**Items from a data source**
--

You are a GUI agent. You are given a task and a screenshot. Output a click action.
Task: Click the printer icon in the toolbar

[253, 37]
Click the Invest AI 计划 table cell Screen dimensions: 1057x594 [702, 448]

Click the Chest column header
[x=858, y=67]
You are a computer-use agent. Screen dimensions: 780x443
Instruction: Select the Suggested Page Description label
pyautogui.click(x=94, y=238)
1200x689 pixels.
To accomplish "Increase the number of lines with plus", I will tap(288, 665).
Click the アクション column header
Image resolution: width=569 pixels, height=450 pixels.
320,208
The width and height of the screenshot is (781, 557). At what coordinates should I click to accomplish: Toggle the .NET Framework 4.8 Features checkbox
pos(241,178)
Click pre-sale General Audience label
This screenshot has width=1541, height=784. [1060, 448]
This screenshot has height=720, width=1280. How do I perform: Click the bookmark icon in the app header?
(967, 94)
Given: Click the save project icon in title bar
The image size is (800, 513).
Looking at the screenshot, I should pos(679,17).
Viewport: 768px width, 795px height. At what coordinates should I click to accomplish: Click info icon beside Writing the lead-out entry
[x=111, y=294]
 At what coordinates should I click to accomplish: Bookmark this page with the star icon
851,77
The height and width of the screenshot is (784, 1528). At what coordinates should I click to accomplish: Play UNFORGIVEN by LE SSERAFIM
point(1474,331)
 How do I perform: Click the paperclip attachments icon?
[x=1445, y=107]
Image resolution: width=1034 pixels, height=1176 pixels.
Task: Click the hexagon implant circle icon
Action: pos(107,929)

--

Would you set the entries down again, exactly as they were written?

You are a GUI agent. You are given a task and a screenshot. Output a click action.
Task: Click the printer icon in the toolbar

[253, 37]
Click the Invest AI 计划 table cell Screen dimensions: 1057x594 [702, 448]

Click the Chest column header
[x=858, y=67]
You are a computer-use agent. Screen dimensions: 780x443
Instruction: Select the Suggested Page Description label
pyautogui.click(x=94, y=238)
1200x689 pixels.
To accomplish "Increase the number of lines with plus", I will tap(288, 665).
Click the アクション column header
Image resolution: width=569 pixels, height=450 pixels.
320,208
The width and height of the screenshot is (781, 557). At what coordinates should I click to accomplish: Toggle the .NET Framework 4.8 Features checkbox
pos(241,178)
Click pre-sale General Audience label
This screenshot has width=1541, height=784. [1060, 448]
This screenshot has height=720, width=1280. How do I perform: Click the bookmark icon in the app header?
(967, 94)
Given: Click the save project icon in title bar
The image size is (800, 513).
Looking at the screenshot, I should pos(679,17).
Viewport: 768px width, 795px height. At what coordinates should I click to accomplish: Click info icon beside Writing the lead-out entry
[x=111, y=294]
 At what coordinates should I click to accomplish: Bookmark this page with the star icon
851,77
The height and width of the screenshot is (784, 1528). At what coordinates should I click to accomplish: Play UNFORGIVEN by LE SSERAFIM
point(1474,331)
 How do I perform: Click the paperclip attachments icon?
[x=1445, y=107]
Image resolution: width=1034 pixels, height=1176 pixels.
Task: Click the hexagon implant circle icon
Action: pos(107,929)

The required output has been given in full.